Rick Santorum had just finished stumping in a senior center the other night when Claira Monier, a veteran Republican party official in New Hampshire, found herself being interviewed by a Post reporter. She blurted out: “I miss David Broder!”
Broder: The Dean.
This was the first primary in half a century when Broder wasn’t tramping through villages, buttonholing voters, courting county chairmen, and crafting what would instantly become the mainstream narrative of who was winning and who was tanking. This was Broder’s primary. These were his people.
Broder passed away last year and his era of journalism, dominated by a few establishment media sources, has given way to one with many more voices and a much faster metabolism. Even before he left us, his style of journalism had become antiquated. He knocked on doors. He believed in the wisdom of the voter, in grassroots politics, in the political process that leveraged individual interactions between citizens and would-be leaders.
He loved this primary because, thanks to its intimate geography and highly motivated electorate, it amplified small-d democracy. At least, that’s the reputation of the place.
John Sununu, the former governor, took a moment after a Mitt Romney event Friday to explain the unusual nature of New Hampshire politics. ”Politics is one of the great indoor sports in New Hampshire,” he said. He noted that there are 400 state legislators. Every county board of supervisors position, every school board or tax board seat, every imaginable government job, is an elected post, with elections every two years. Plus there are the partisan posts, the county chairmanships for the Democrats and the GOP. There are, he said, 5,000 elected positions in his state. That means at least 10,000 people running for office at any given time.
“One percent of the state is running for office every two years,” Sununu said. “Either you or your spouse or one of your neighbors has run for office.”
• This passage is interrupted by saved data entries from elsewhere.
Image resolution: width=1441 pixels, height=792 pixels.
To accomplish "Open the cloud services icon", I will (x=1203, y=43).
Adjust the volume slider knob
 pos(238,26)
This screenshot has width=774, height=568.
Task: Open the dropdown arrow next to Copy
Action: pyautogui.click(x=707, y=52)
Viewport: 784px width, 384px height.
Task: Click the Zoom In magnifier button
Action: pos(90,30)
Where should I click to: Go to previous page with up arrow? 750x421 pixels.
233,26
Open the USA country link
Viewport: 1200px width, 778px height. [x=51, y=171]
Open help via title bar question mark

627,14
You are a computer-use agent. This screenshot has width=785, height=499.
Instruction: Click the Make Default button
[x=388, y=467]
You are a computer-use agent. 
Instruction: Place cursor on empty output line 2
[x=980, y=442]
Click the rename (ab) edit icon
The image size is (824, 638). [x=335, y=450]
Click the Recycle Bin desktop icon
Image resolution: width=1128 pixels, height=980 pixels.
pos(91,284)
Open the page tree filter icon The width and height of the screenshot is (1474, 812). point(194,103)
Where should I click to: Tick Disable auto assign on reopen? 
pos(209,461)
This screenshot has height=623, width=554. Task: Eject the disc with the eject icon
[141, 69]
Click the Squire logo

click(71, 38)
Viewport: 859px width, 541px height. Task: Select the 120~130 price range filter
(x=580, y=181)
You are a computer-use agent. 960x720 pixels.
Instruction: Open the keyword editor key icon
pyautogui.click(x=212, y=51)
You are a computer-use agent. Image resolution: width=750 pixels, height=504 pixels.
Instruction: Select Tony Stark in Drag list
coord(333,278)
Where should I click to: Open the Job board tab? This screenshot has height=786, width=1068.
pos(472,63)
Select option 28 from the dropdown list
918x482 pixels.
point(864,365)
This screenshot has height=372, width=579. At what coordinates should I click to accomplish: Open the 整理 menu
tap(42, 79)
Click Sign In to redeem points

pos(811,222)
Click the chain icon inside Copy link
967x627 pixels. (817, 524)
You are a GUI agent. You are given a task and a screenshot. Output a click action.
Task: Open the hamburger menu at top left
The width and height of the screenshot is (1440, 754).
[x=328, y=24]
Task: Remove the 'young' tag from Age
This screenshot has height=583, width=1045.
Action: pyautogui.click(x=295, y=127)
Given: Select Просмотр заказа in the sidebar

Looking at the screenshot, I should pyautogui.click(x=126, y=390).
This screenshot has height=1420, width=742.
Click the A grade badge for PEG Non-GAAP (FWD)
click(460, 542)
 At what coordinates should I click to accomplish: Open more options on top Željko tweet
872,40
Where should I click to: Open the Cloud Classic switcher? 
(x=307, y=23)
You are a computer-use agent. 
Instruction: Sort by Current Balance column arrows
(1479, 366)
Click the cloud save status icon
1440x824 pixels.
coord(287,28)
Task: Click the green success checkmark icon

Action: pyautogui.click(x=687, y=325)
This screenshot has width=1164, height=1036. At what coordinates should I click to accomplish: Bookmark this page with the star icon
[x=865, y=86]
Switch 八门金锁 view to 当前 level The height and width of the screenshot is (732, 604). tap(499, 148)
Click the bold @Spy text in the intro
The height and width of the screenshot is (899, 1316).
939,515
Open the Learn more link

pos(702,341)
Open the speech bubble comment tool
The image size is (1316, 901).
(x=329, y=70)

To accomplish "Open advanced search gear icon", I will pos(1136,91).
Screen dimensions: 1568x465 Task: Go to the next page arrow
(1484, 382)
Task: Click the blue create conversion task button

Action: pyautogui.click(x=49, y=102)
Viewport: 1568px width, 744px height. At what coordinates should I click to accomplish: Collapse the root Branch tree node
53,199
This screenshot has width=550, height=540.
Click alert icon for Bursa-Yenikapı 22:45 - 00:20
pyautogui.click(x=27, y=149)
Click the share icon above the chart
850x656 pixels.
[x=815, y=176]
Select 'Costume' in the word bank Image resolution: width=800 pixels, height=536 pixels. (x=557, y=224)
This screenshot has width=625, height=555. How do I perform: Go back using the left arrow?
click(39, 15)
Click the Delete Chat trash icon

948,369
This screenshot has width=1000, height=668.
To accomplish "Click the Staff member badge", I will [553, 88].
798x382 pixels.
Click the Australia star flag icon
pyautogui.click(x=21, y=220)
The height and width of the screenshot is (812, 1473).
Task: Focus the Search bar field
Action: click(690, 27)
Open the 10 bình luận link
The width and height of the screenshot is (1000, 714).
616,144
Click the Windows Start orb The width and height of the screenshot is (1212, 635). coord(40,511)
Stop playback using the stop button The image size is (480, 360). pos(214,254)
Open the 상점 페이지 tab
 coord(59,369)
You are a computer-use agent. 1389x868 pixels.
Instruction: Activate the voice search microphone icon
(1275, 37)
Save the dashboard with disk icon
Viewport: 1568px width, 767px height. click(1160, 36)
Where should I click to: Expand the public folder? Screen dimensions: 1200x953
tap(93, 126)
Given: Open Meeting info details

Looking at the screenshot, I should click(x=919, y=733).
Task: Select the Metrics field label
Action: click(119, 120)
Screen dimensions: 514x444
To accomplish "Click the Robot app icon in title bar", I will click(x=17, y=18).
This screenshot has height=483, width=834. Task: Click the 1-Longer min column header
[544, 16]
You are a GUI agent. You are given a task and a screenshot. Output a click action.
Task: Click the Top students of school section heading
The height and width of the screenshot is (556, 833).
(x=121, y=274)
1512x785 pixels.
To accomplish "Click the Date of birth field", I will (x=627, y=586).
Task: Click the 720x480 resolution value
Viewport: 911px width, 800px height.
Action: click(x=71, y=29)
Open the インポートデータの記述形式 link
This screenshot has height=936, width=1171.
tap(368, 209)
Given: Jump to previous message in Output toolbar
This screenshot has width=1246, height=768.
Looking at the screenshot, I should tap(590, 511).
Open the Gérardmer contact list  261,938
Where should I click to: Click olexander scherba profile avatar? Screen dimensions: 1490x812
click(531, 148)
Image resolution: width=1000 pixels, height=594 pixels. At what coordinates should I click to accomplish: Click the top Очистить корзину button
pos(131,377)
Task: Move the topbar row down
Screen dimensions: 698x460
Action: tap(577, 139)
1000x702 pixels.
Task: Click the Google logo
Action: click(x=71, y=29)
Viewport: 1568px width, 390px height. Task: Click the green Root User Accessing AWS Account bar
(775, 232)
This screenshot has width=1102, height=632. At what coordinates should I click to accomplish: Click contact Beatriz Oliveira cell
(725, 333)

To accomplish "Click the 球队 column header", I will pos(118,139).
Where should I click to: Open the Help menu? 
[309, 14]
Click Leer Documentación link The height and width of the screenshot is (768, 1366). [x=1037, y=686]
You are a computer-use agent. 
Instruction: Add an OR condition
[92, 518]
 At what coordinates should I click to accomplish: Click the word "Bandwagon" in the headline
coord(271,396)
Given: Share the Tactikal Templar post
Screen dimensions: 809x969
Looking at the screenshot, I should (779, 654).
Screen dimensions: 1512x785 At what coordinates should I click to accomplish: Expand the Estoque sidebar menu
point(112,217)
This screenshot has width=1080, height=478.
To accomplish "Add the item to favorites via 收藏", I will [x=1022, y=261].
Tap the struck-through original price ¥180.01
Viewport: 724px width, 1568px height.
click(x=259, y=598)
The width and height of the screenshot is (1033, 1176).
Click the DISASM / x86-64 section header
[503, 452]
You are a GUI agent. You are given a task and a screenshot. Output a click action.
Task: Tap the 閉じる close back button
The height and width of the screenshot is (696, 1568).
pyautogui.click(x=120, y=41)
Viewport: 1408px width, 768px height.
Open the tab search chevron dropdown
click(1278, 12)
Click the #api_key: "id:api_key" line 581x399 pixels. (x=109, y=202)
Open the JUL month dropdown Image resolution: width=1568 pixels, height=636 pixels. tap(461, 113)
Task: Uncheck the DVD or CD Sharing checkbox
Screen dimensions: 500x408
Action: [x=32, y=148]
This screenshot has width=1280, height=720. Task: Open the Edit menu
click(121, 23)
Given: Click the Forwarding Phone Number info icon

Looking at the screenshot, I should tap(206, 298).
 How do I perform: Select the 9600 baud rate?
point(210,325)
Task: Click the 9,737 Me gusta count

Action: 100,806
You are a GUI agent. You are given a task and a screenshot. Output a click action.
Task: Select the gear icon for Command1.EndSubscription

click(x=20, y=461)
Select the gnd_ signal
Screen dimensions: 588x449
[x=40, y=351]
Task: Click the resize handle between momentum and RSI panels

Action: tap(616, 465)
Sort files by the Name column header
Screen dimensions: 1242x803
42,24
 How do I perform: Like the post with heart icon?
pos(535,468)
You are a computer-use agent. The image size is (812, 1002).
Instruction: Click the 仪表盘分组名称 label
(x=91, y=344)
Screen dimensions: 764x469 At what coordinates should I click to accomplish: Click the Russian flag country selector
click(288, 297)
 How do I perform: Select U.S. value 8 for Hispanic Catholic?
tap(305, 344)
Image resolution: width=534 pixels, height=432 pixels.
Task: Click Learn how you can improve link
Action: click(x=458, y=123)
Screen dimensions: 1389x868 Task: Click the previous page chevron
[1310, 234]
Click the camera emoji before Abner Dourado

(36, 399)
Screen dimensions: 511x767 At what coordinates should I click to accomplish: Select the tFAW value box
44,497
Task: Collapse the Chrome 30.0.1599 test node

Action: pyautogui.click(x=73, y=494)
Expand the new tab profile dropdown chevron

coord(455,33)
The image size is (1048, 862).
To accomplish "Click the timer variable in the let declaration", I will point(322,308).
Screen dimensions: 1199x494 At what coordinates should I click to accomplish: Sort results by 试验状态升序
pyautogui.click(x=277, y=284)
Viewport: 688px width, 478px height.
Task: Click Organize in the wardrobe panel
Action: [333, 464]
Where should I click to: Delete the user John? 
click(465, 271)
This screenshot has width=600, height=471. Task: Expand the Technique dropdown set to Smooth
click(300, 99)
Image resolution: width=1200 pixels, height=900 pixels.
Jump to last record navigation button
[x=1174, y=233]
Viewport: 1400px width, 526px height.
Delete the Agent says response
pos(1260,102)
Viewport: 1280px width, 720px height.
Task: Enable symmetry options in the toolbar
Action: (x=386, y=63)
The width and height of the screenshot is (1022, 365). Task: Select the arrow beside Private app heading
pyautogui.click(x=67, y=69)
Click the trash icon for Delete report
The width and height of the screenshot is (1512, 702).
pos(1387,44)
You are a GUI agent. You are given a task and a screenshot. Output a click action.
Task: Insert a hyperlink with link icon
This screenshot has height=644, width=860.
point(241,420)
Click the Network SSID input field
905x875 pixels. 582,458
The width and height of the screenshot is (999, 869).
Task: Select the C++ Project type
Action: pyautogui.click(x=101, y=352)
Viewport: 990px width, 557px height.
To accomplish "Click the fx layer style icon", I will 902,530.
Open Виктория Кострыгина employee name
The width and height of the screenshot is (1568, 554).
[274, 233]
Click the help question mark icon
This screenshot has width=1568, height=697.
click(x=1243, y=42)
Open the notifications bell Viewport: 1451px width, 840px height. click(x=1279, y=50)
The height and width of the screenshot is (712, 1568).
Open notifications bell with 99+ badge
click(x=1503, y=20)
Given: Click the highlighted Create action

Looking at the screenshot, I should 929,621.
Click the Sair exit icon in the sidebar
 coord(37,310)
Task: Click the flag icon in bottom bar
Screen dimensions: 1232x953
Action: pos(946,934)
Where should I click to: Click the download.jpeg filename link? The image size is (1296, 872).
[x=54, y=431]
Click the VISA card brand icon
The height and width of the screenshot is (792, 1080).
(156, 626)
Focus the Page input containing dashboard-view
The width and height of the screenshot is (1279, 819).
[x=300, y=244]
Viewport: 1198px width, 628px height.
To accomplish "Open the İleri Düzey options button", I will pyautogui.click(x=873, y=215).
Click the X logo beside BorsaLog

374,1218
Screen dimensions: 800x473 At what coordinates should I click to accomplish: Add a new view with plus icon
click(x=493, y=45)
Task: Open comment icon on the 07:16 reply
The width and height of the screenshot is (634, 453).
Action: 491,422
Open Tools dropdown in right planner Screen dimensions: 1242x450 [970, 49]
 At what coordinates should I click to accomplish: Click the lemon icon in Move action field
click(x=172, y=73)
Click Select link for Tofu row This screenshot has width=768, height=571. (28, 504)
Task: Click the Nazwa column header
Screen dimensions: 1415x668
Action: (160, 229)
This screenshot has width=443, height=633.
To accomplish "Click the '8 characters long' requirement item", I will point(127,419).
In Sununu’s estimate, the primary is not (as many believe) an event that takes place over the course of a week prior to the vote. It’s a year-long event. The voters do their homework. They meet candidates early on, when the aspirants are doing their see-me, touch-me, feel-me campaigning, as Sununu puts it.
But is that how it works, still?
Partly it was simply a lack of energy, with only one contested race, and the Romney Factor — the strange way the former governor of Massachusetts can simultaneously dominate a contest and suck much of the life out of it.
But Claira Monier said something in introducing Santorum that would have pricked Broder’s ears:
“This election seems to be more media-driven, more debate-driven, rather than grassroots-driven,” she said.
Consider the latest bulletin: A Las Vegas casino owner gives $5 million to a super PAC associated with Newt Gingrich to run attack ads on Romney. It’s all free speech, says the Supreme Court. Broder, I’m guessing, would be appalled.
You couldn’t help but notice that the candidates didn’t flood the zone here. Rick Perry only showed up for the debates. Ron Paul didn’t show up until Friday. Romney left Thursday for a day to fly to South Carolina. Santorum fled the state Sunday. Only Jon Huntsman and Newt Gingrich had full calendars here.
What would Broder think?
His style of journalism didn’t wear well in the age of blogs, and he was the recipient of an extraordinary amount of invective for his ultra-centrist attitude. He seemed to believe that the adults in the room could be counted on to solve problems in a bipartisan manner even when it became clear that they would rather light each other on fire.
He was always collegial, generous, kind. And humble, considering his lofty status. I asked my friend David Von Drehle, a former Postie now at TIME magazine, to sum up what made Broder so important to the rest of us. He wrote:
“Even though he had a successful syndicated column and appeared more than anyone at the Meet the Press table, he really was NOT a pundit. He was a reporter. And like a lot of the best reporters, not terribly colorful, because he was happiest blending into the background.
“It was the combination of the big brain and the monkish devotion to reporting that made him the Dean. Other reporters deferred to him long before he was an old guy, because when he said something people knew there was some basis behind it. He wasn’t just blowing smoke or repeating what some smooth operative poured into his ear.
“The fact that there’s no one like him is not JUST a function of technology, although that’s part of it. It’s also a function of the fact that his combination of brainpower and self-effacing personality—the personality that suppresses one’s own thoughts in order to be genuinely open to the thoughts of others—is very rare. That’s why, on the rare occasion that he would speak up at a table full of reporters, everyone would shut up and listen.”